# MATERIAL SHOWN
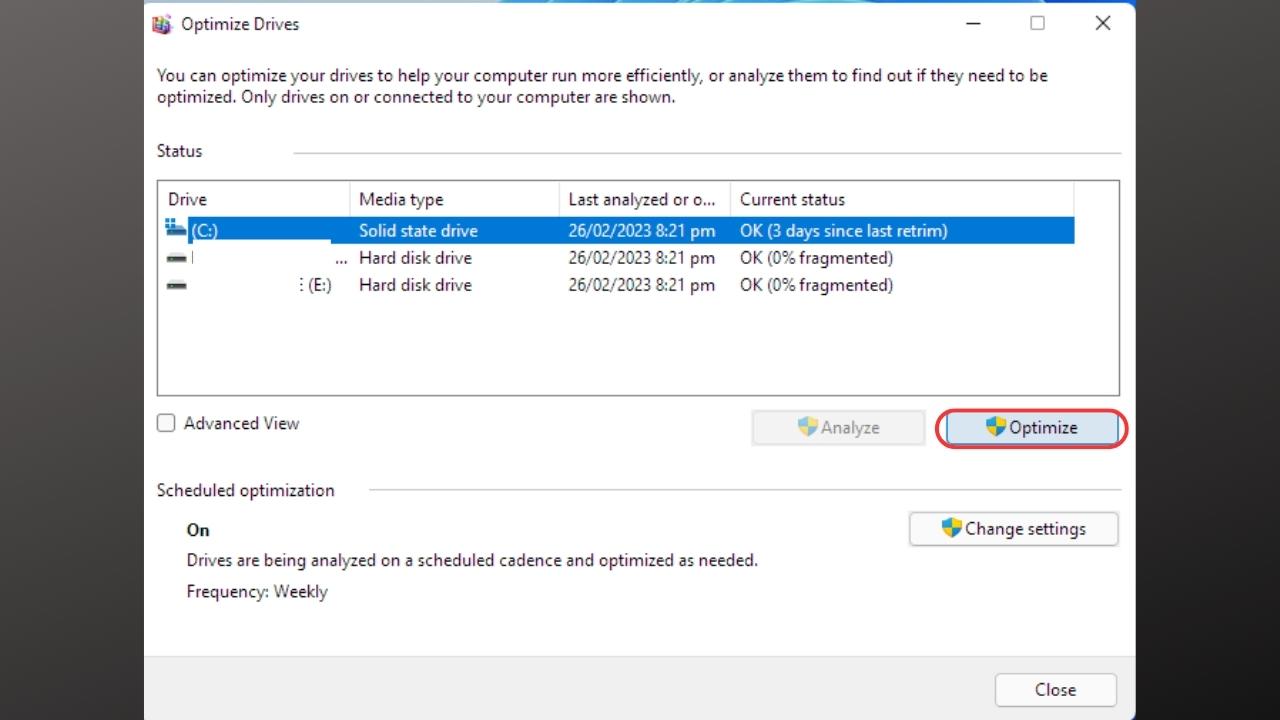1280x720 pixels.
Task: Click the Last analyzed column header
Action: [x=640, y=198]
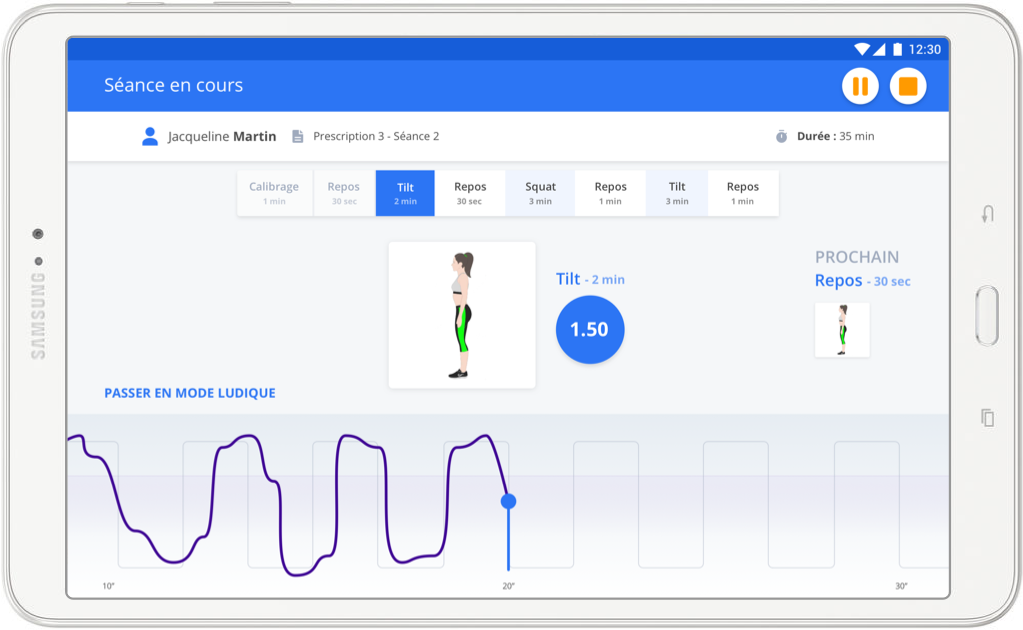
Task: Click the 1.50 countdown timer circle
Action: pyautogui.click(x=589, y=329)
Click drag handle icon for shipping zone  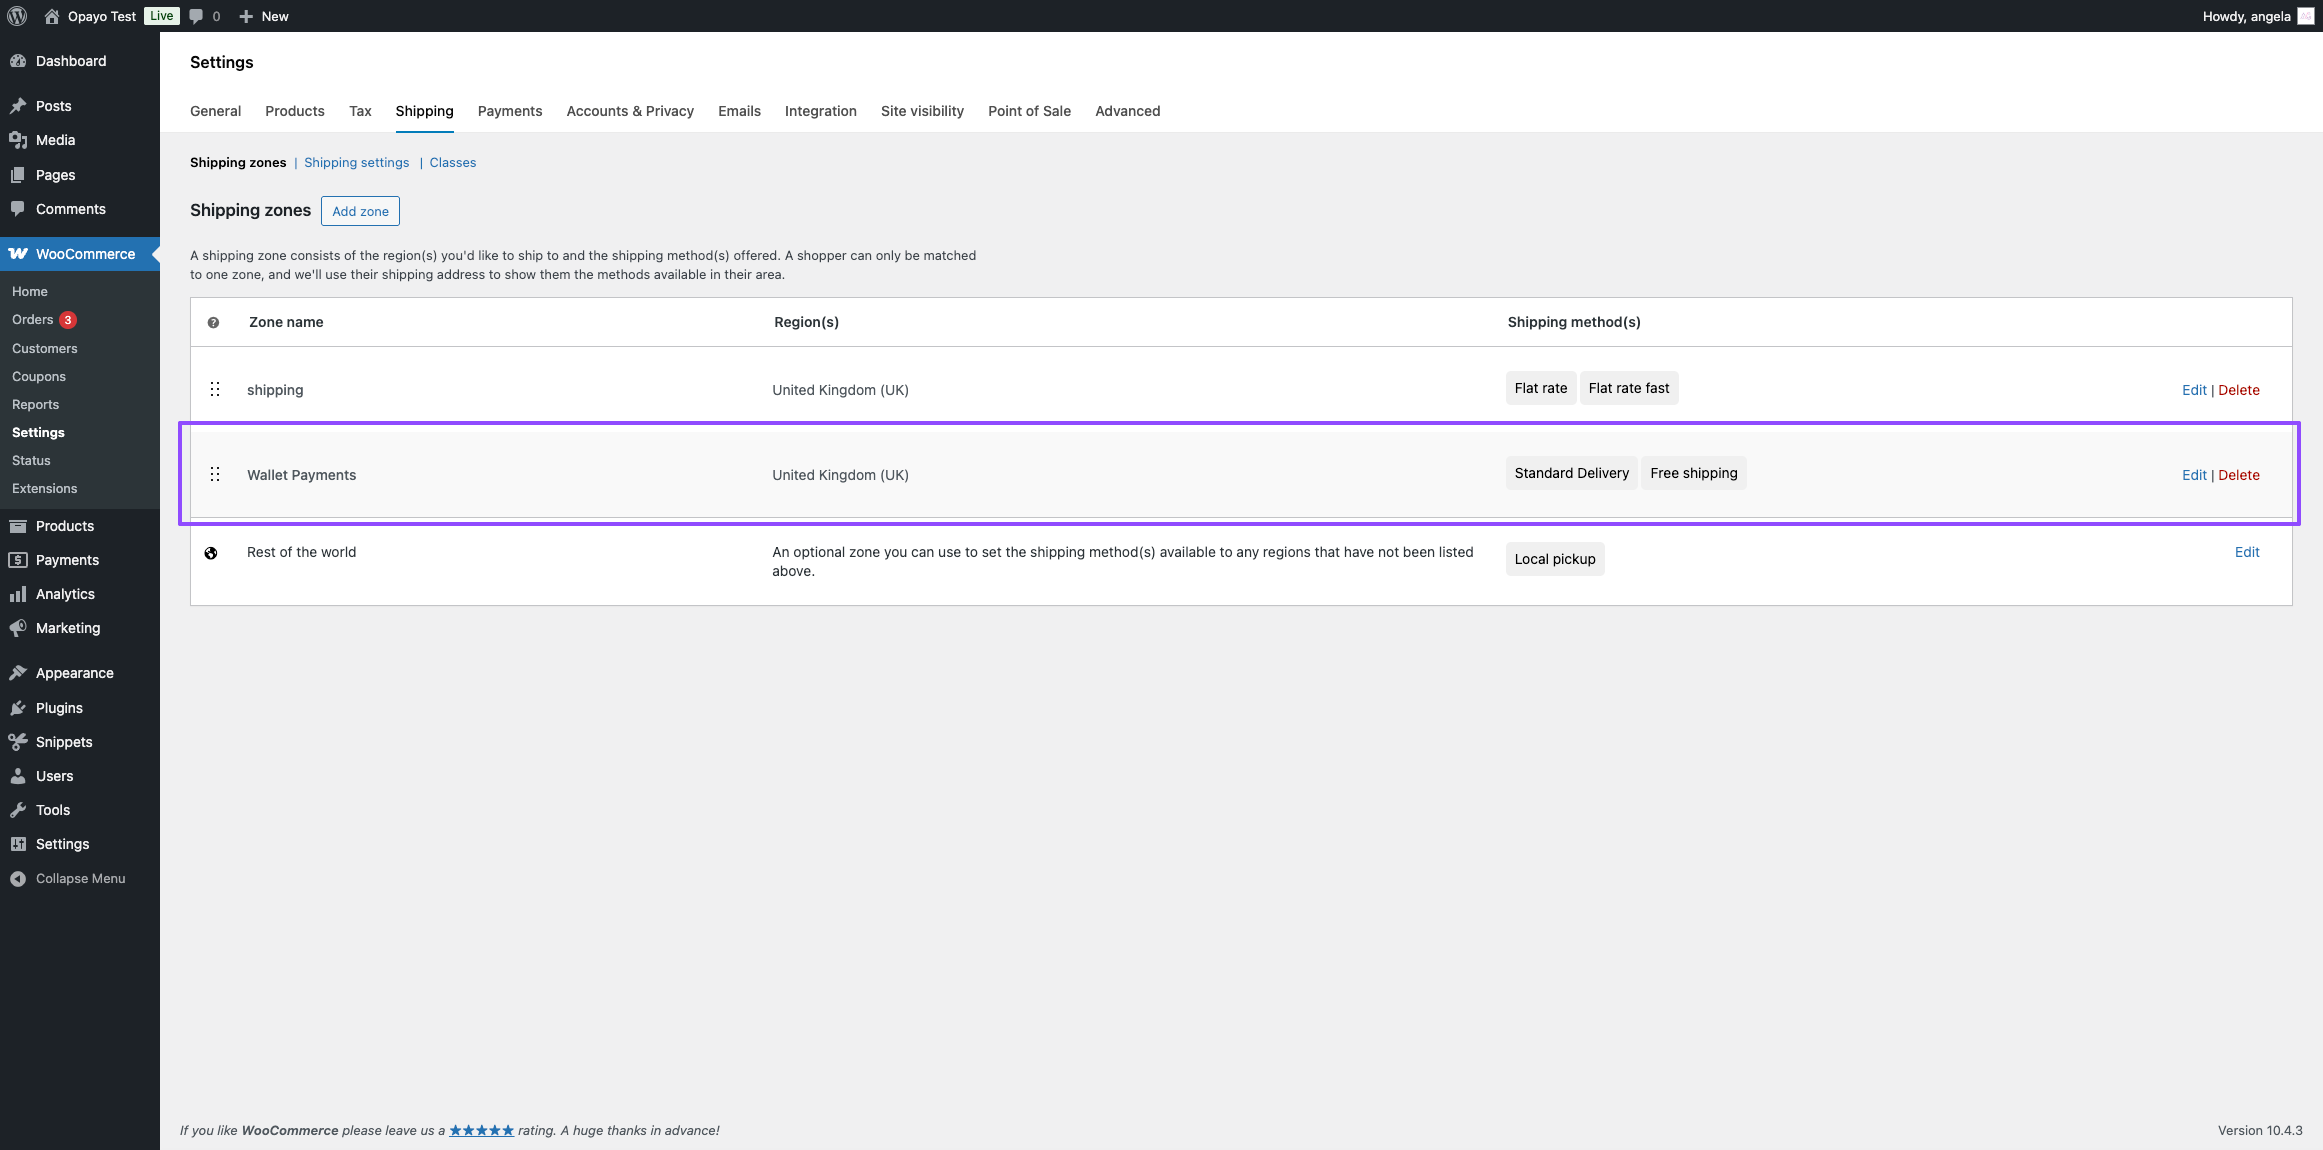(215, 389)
==
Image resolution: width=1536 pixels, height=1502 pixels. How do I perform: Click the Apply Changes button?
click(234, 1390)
* * *
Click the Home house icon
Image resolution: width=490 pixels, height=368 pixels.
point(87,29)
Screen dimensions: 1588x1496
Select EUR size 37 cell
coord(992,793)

# STATED PROBLEM
Rewrite the items starting with the line that contains "Click the Home house icon" and going on through the line that contains "coord(992,793)", replacing "EUR" with "UK" and leaving everything else the same.

# ANSWER TO THIS TASK
Click the Home house icon
Image resolution: width=490 pixels, height=368 pixels.
point(87,29)
Screen dimensions: 1588x1496
Select UK size 37 cell
coord(992,793)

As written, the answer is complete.